NIGHT before you want Bread
In big bowl, whisk flour, salt & yeast. Add water, beer and vinegar.  Don't continue using the whisk but switch to a rubber spatula. Use the spatula to fold in the mixture, scraping up dry flour from bottom of the bowl until a shaggy ball forms. You might need a bit more beer at this stage to incorporate all the dry flour into the shaggy ball (so hopefully you didn't drink the rest of the bottle yet). 
 
Cover bowl with plastic wrap and store at a warm room temperature for 8 to 18 hours. I put mine in bowl when I got home from work and let it sit overnight.

3 Hours before you want bread

Lay a roughly 12 - 18 inch sheet of parchment inside 10" (or so) skillet and spray parchment with non-stick cooking spray.  

Transfer the dough to lightly floured kitchen surface and knead about 15 times. Shape the dough into a ball and transfer into the middle of the parchment paper in the skillet.  Quickly spritz the top of the dough with non-stick cooking spray and use plastic that covered the bowl overnight to loosely cover the dough on the parchment paper.  Set in quiet place, room temperature, to rise for another 2 hours.

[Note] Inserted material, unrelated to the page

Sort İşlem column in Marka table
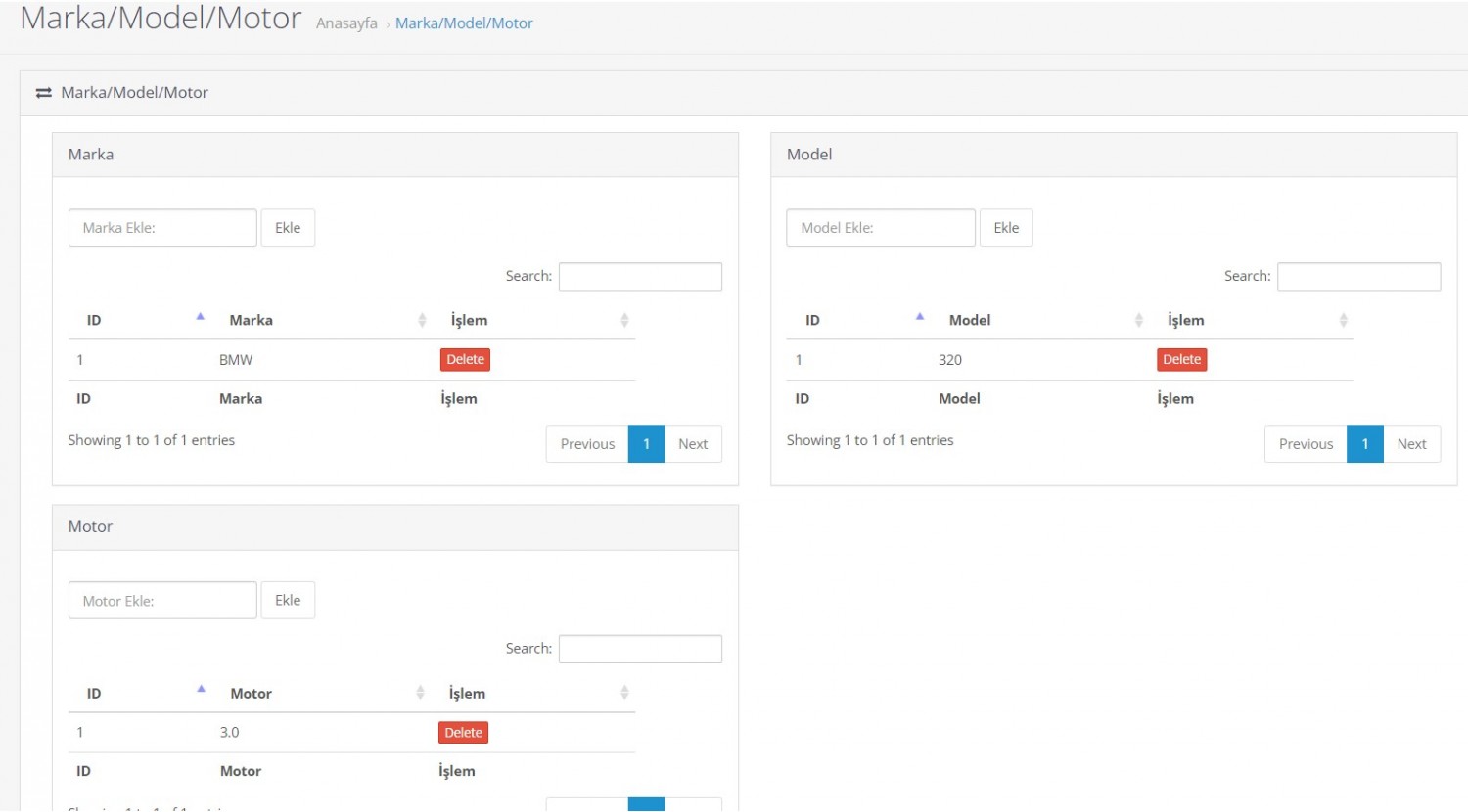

Set the timer for 90 minutes. Adjust oven rack to second lowest position.  When timer goes off, put covered dutch oven (pot) into the oven and turn the oven on, set to 465 degrees. Reset second timer for another 30 minutes.

When 30 minute timer goes off (will have been two hours), uncover the dough ball (it should have risen) and lightly dust the top with flour. With a sharp knife, make a long slit along the top of the dough (and any other designs you may fancy).
 
Take the pot out of the hot oven (super hot-be careful!) and remove lid somewhere it won't burn anything. Pick up dough by lifting the parchment overhang from skillet and lower into hot pot.  Cover pot with lid. Parchment will hang out sides.

REDUCE OVEN TEMP TO 425 DEGREES and put covered pot back in oven. Set timer for another 30 minutes.

When timer goes off, open oven and remove lid.  Bake another 10 - 15 minutes without lid.
Take a look at the dough when you remove the lid. If it already looks brown, it might only need another 8 - 10 minutes.  if it's still quite pale it might need another 15 minutes.  Best to set timer for 10 minutes and check it then...you can always leave it in for another 4 or 5 minutes.  If you think it's done, use your oven gloves to lift it out of the pot and check the bottom.  The bottom can burn first...you'll know it’s done by checking the bottom.  
 
Leave on rack to cool and enjoy!

Thoughts:
No need to eat the whole loaf all at once, although you might be tempted. There is nothing like the warm scent of fresh bread that brings me back to a Parisian boulangerie.  Once the bread has cooled, wrap individual slices or two at a time, in wax paper and aluminum foil and place them in a freezer bag. I have several recipes in mind for using the remaining bread slices that I froze. One of them includes a decadent breakfast with Nutella smear and a hot cup of tea. Yum.